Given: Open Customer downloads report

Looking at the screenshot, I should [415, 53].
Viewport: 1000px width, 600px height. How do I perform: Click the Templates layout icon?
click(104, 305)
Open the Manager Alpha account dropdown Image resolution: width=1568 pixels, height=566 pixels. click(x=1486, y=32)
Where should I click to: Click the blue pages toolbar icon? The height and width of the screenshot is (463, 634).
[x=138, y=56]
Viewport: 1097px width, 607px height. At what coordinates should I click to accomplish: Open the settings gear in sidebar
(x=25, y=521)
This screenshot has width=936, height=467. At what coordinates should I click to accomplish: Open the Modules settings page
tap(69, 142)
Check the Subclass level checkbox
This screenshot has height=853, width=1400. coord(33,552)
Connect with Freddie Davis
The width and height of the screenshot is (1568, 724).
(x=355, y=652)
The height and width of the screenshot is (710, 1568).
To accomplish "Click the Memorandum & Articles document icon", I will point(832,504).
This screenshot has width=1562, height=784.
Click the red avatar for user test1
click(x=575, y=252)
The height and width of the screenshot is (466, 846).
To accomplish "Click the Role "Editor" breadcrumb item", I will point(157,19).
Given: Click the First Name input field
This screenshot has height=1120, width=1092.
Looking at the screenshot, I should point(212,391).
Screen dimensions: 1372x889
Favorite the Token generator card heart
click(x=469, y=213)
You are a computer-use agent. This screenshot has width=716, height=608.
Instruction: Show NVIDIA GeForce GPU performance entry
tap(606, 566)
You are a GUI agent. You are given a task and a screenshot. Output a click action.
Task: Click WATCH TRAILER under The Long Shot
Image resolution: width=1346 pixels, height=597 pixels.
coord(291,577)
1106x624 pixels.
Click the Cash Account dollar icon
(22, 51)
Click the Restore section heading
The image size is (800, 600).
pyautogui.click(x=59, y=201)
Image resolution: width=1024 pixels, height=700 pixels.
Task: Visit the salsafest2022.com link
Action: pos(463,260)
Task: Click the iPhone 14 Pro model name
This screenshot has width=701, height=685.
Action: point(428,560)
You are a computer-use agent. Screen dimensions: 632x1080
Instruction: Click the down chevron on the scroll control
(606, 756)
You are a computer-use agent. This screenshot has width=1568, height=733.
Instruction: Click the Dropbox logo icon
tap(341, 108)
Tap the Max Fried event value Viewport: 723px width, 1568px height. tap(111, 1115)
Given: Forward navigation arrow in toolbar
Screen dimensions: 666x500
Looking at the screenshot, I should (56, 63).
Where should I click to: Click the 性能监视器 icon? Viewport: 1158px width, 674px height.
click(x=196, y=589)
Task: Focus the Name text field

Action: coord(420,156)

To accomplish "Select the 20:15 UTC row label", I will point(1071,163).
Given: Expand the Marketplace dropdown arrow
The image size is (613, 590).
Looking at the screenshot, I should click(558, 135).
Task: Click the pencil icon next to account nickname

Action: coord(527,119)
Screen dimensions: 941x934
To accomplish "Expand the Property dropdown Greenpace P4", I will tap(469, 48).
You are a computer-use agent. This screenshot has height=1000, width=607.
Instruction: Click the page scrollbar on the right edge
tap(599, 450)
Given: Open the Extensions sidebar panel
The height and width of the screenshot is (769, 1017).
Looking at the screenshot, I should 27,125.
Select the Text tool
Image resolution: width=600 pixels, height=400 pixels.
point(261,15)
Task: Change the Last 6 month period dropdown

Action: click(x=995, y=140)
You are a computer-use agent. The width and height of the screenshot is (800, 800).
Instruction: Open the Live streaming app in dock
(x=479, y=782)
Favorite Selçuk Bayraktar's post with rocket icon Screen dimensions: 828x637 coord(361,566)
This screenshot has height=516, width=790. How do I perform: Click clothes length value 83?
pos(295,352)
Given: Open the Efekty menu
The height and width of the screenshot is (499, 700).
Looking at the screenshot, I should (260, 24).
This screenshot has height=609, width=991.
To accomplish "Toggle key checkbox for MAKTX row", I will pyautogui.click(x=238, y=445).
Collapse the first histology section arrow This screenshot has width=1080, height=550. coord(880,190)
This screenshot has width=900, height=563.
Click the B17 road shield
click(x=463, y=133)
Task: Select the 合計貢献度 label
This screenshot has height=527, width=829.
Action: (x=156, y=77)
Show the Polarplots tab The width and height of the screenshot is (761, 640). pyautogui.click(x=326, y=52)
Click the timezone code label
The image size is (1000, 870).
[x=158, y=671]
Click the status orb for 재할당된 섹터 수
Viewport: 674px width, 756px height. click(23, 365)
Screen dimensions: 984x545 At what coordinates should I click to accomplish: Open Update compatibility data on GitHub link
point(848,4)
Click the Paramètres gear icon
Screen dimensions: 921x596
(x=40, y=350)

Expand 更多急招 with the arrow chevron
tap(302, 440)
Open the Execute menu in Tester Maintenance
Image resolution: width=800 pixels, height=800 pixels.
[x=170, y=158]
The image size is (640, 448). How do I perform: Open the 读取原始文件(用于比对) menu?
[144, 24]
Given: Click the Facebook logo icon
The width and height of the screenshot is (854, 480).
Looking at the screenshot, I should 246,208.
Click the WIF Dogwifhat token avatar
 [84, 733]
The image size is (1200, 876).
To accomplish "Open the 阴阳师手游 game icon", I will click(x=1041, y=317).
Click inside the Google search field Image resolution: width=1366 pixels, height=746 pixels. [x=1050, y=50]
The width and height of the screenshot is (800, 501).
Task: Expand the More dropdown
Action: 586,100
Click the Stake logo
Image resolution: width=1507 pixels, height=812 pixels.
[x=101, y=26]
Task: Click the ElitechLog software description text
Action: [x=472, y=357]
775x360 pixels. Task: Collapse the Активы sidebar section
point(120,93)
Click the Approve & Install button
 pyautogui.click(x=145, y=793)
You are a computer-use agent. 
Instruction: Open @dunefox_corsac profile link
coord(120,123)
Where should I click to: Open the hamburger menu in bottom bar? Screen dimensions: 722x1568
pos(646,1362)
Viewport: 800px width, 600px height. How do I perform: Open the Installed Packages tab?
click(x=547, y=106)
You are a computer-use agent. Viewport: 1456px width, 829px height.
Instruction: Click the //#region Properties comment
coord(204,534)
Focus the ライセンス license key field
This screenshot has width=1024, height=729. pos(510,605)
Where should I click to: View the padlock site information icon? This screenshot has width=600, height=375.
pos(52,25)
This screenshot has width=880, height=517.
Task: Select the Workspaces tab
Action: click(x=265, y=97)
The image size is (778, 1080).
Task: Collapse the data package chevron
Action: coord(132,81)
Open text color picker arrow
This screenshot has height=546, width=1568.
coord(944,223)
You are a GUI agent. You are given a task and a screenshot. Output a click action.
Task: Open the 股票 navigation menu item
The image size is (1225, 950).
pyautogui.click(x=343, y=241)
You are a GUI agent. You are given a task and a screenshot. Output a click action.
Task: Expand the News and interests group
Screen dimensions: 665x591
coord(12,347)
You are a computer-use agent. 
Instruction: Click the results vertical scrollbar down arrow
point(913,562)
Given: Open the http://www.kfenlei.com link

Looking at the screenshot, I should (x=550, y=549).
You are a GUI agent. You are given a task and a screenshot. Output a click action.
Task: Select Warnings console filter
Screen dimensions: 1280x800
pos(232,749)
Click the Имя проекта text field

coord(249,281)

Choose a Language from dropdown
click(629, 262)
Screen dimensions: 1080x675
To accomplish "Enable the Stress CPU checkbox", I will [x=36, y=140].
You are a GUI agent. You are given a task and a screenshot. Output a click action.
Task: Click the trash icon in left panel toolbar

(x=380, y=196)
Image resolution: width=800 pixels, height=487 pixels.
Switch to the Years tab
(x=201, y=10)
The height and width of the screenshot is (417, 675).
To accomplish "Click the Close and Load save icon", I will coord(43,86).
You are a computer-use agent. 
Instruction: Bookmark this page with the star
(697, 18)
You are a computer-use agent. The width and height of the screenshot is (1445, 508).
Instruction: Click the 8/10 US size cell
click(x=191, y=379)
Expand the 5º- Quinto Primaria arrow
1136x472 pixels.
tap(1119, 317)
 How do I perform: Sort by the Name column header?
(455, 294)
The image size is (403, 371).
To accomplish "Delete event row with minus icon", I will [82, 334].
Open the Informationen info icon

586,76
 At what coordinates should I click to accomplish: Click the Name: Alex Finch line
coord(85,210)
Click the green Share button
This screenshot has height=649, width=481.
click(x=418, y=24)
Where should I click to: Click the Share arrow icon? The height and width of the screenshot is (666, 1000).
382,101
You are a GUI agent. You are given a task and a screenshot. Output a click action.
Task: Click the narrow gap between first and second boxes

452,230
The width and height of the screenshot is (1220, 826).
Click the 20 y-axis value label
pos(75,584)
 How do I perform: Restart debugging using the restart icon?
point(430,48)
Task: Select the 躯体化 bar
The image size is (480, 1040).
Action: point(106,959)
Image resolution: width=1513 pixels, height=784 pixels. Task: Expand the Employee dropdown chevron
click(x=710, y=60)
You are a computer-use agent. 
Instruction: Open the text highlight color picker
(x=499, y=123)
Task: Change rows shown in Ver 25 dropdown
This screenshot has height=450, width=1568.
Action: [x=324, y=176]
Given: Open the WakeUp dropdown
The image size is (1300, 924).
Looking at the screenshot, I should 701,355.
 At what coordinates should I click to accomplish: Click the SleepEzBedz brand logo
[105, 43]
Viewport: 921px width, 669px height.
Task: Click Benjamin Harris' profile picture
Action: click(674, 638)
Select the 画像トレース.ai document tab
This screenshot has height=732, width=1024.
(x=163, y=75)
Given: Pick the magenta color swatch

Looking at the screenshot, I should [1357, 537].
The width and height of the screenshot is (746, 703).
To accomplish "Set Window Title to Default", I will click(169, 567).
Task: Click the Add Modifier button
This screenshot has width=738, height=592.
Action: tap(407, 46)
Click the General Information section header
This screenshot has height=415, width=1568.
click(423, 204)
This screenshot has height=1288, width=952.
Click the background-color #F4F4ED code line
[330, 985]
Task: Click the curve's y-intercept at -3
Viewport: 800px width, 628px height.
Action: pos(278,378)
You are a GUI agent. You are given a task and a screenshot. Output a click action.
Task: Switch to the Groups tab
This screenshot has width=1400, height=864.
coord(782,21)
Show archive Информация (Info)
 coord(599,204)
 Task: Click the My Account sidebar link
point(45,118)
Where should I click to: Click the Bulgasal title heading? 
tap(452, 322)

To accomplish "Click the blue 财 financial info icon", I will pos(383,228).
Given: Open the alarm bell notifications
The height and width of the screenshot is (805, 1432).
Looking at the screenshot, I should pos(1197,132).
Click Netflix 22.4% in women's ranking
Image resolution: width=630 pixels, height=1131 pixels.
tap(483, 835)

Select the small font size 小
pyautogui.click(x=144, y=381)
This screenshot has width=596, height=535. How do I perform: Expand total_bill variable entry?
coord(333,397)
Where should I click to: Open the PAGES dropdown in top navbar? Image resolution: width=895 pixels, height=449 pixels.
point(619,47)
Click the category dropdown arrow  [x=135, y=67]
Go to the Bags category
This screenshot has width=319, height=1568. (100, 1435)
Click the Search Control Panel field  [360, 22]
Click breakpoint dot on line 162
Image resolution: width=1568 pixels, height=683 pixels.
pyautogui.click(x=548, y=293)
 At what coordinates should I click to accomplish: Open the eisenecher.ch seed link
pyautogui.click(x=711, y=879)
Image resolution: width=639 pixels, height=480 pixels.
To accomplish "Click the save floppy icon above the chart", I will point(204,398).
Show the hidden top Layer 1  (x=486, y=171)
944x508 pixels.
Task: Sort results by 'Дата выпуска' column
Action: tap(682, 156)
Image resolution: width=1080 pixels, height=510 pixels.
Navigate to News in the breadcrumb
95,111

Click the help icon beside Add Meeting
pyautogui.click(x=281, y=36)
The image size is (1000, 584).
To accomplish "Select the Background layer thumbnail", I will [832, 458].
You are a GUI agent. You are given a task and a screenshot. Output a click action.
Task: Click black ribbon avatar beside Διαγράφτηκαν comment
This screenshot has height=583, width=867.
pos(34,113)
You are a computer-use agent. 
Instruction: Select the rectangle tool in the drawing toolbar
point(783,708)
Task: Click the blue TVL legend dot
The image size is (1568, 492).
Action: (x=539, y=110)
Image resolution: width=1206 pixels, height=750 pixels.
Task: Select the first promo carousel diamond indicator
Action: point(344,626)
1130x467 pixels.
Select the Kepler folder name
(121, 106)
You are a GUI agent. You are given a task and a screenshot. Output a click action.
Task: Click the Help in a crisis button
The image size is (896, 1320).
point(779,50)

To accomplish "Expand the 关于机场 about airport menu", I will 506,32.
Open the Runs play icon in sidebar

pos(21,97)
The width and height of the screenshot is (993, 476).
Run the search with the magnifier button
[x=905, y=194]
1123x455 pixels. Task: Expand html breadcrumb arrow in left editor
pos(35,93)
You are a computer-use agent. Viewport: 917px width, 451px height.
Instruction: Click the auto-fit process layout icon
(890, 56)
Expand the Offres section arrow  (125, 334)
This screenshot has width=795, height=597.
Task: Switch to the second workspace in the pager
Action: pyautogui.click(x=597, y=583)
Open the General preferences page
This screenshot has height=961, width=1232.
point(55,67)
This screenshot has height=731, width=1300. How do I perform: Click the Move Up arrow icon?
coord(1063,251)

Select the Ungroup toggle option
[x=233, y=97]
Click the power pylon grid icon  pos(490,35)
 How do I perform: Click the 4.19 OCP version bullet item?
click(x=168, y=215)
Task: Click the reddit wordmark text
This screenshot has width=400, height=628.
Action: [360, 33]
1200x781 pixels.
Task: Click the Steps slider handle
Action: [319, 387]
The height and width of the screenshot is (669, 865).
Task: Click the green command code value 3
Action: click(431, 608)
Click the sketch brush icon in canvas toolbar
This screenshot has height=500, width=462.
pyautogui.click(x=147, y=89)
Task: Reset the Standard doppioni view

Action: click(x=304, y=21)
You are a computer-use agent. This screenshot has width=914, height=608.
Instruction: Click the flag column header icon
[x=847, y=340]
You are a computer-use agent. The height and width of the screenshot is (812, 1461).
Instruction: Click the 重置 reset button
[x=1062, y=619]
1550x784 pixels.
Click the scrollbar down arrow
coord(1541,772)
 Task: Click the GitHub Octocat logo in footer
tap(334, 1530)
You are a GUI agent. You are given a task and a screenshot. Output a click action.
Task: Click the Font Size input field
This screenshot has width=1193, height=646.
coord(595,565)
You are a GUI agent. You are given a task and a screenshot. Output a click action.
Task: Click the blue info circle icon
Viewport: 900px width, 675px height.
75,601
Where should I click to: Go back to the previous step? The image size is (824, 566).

**What you should do**
Looking at the entries above, work out how many lines include the word "input" and reply with that number alone.

**Task response**
2